O presidente do Sindicato dos Contabilistas de Santo André afirma que os valores fixos cobrados trimestralmente até o ano passado eram ínfimos e que suportariam reajuste, mas que a ganância tributária acabou por prevalecer: "Sugerimos que o ISS para os escritórios de profissionais liberais poderia ser limitado a 600 Ufirs por ano ou até 1% sobre o faturamento, mas o secretário municipal não aceitou" -- lembra Batella. "Aliás, é como funciona em São Caetano e em todos os Municípios que procuram atrair empreendedores".


 


O secretário Luís Carlos Afonso estima a perda de receitas, com o acordo do mês passado, entre R$ 1 milhão e R$ 1,5 milhão, de uma previsão anual de R$ 40 milhões com o ISS. Mesmo assim, alimenta a expectativa de reverter a média de inadimplência e ter recursos compensatórios. No ano passado a Prefeitura de Santo André, segundo Afonso, registrou 46% de inadimplência.
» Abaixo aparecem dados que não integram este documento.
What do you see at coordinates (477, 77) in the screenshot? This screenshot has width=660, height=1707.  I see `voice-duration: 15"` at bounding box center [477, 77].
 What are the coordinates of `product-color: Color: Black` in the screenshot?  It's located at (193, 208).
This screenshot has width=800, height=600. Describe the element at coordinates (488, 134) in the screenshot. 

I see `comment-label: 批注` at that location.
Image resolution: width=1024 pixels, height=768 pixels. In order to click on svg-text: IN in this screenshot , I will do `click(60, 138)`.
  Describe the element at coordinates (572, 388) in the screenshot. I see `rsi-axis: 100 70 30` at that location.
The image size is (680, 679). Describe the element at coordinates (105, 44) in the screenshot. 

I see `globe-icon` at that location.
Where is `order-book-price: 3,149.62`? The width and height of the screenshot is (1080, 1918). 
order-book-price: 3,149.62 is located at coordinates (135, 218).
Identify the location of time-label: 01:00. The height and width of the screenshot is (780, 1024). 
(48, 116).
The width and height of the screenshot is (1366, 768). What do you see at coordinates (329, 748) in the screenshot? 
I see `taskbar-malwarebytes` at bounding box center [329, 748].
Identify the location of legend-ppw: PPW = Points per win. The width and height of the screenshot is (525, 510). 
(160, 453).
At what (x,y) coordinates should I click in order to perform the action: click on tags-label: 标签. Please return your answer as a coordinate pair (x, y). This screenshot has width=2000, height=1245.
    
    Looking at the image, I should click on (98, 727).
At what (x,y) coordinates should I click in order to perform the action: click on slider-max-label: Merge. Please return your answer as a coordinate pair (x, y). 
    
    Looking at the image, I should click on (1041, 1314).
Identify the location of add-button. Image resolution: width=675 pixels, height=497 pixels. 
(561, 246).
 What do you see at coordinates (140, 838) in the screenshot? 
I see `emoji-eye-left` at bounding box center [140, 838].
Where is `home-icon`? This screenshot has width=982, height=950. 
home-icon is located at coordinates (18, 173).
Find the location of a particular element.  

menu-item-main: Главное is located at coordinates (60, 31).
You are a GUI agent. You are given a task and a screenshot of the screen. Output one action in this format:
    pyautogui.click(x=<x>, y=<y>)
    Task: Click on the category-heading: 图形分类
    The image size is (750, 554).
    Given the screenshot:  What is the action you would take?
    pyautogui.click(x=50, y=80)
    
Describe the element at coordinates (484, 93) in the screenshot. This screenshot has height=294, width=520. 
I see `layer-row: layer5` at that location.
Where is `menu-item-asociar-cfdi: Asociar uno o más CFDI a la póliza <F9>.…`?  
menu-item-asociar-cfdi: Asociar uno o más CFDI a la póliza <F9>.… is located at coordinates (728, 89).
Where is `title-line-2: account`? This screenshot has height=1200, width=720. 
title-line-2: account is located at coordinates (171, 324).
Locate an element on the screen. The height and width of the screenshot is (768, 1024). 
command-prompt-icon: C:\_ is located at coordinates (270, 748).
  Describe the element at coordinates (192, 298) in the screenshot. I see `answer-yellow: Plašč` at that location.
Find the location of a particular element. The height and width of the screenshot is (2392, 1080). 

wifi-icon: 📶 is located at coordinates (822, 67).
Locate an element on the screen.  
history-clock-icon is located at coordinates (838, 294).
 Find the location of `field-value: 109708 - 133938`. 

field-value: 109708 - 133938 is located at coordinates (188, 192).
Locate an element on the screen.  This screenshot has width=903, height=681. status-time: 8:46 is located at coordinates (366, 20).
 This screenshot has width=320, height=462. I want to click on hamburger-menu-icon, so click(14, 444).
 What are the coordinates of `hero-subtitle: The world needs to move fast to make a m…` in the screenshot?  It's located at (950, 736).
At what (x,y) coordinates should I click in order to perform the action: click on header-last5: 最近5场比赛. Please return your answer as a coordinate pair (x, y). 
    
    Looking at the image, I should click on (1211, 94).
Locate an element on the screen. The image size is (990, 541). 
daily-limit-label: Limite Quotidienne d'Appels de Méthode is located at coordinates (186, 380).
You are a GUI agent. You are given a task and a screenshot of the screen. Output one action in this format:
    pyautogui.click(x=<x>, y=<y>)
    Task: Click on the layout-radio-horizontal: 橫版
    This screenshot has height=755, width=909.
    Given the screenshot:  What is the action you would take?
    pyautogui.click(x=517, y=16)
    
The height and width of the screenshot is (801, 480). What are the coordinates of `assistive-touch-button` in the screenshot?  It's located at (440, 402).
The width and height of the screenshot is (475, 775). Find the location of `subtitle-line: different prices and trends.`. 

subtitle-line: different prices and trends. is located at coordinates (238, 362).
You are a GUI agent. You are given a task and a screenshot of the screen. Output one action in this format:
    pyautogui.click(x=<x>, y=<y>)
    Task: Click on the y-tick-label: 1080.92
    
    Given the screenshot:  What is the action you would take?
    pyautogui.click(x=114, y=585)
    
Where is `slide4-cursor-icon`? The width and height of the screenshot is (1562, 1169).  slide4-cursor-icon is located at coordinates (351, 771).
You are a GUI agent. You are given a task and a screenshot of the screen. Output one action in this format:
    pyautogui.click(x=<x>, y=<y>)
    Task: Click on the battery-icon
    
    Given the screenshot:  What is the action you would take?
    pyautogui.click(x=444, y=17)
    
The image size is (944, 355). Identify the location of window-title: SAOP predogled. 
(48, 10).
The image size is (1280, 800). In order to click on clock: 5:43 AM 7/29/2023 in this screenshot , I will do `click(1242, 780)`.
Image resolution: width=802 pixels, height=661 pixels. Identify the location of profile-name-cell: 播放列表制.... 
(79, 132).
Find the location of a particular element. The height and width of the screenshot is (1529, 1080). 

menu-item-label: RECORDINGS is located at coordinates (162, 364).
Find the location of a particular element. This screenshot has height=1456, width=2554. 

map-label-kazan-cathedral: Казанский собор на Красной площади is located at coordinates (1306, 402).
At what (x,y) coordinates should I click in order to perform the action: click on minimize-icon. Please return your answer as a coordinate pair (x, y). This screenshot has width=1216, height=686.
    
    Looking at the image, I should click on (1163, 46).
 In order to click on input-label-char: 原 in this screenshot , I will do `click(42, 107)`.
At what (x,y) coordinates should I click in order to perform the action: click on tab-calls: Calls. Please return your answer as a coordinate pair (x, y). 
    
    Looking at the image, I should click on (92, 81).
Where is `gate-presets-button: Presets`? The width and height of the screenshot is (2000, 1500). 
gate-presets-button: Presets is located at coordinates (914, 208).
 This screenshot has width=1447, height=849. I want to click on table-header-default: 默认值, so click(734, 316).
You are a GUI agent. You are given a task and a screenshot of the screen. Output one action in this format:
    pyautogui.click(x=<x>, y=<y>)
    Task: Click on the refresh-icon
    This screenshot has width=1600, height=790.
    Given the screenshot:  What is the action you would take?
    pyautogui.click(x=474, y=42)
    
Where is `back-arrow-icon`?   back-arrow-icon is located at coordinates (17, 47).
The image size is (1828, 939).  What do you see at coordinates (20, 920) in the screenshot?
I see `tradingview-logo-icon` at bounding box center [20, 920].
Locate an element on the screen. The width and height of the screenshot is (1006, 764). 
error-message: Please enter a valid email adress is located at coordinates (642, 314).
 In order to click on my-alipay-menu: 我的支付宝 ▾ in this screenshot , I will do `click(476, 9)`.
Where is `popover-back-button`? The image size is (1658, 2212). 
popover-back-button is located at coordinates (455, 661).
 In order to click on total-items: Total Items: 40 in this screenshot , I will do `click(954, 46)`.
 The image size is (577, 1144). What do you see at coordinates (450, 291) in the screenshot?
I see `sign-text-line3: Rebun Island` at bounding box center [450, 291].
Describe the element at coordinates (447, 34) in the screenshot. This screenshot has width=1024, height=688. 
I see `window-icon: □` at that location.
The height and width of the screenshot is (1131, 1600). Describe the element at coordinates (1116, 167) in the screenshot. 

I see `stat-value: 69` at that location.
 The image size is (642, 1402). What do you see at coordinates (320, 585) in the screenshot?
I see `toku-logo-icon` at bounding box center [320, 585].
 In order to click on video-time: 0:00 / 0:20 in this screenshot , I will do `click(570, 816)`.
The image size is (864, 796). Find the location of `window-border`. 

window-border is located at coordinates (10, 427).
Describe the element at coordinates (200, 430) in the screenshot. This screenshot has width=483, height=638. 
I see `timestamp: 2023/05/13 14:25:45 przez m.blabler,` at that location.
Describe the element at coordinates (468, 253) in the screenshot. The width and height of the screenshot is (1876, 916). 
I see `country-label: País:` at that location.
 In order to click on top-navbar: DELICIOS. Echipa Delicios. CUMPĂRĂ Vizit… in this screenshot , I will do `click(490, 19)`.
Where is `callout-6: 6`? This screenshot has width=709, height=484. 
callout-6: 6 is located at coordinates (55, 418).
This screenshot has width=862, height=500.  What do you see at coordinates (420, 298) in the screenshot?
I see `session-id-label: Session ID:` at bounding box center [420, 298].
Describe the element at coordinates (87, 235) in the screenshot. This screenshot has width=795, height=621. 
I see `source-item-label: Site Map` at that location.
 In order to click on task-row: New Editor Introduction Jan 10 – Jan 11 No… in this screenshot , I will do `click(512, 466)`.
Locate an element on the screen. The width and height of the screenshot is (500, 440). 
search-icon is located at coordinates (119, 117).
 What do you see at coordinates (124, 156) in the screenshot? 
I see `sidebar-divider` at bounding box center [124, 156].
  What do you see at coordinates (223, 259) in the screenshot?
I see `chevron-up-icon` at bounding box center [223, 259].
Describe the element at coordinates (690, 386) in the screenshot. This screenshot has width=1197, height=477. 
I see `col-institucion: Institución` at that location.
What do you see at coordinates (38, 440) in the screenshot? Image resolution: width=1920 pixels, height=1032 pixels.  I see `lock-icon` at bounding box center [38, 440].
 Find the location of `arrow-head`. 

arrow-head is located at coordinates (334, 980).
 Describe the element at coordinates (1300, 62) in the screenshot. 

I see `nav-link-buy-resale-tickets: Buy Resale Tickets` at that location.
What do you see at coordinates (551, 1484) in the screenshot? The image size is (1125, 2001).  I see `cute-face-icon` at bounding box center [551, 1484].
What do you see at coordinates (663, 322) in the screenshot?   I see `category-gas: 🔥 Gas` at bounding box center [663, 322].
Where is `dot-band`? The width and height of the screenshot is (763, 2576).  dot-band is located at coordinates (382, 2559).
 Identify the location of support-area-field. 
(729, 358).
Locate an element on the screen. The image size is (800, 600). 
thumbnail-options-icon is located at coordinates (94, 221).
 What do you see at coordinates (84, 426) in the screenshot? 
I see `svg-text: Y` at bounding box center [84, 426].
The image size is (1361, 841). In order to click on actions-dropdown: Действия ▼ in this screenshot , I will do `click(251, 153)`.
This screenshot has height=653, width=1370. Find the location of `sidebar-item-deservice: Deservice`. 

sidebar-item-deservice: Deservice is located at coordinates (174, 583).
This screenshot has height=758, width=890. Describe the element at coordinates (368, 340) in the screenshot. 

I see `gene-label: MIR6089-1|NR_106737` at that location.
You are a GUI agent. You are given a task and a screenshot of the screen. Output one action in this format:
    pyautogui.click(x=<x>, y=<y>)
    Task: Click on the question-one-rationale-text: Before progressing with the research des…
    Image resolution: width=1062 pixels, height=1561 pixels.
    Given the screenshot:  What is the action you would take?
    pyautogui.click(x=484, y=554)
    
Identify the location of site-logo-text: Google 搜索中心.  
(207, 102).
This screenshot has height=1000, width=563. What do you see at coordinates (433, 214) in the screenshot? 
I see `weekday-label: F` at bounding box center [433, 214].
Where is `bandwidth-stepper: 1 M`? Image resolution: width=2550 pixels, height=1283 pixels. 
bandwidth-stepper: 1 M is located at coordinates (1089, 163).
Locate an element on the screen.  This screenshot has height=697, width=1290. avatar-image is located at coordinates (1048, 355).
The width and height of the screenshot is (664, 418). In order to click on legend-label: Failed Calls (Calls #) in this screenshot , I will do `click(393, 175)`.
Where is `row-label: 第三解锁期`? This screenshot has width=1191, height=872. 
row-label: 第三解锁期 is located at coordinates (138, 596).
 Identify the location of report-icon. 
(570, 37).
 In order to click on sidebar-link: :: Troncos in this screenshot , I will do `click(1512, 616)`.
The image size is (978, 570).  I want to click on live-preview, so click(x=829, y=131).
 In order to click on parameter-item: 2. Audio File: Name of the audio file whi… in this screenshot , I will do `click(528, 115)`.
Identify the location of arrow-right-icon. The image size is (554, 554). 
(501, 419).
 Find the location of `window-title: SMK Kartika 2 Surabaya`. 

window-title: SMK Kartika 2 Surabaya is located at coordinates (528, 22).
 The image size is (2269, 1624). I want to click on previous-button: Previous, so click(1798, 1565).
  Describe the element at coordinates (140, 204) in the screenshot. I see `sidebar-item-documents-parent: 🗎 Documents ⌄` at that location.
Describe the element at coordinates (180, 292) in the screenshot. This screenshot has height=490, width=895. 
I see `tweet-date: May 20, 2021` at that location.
Qualquer variação para baixo reequilibraria os números projetados.


 


O que fazer?


 


O tributarista Ary Silveira Bueno, da ASPR Assercon, engrossa o coro de reclamações contra o sobrepeso fiscal do ISS em Santo André. Ele entende que o caminho escolhido por São Caetano parece mais contributivo para o desenvolvimento regional. Cita que no final do ano passado foi editada a Lei 3619, reduzindo mais algumas alíquotas num processo iniciado meses antes. "Sabemos que os municípios precisam efetivamente aumentar a arrecadação, ter novos investimentos, mas o setor de serviços, quando estuda o componente tributário, decorrente do ISS, não tem tido horizonte seguro no Grande ABC" -- afirma. E dá um exemplo: "Em outubro do ano passado, tradicional empresa de serviços de Santo André, nossa cliente, comunicou-nos que mudaria a sede para São Caetano. Arqüimos que a redução do ISS e a uniformidade no Grande ABC eram questão de dias, como foi anunciado fartamente pelos prefeitos e secretários de Desenvolvimento Econômico em reuniões realizadas pelo Consórcio Intermunicipal.  O que posso dizer hoje se a padronização do ISS não aconteceu e o que assistimos, em realidade, é uma guerra fiscal interna?".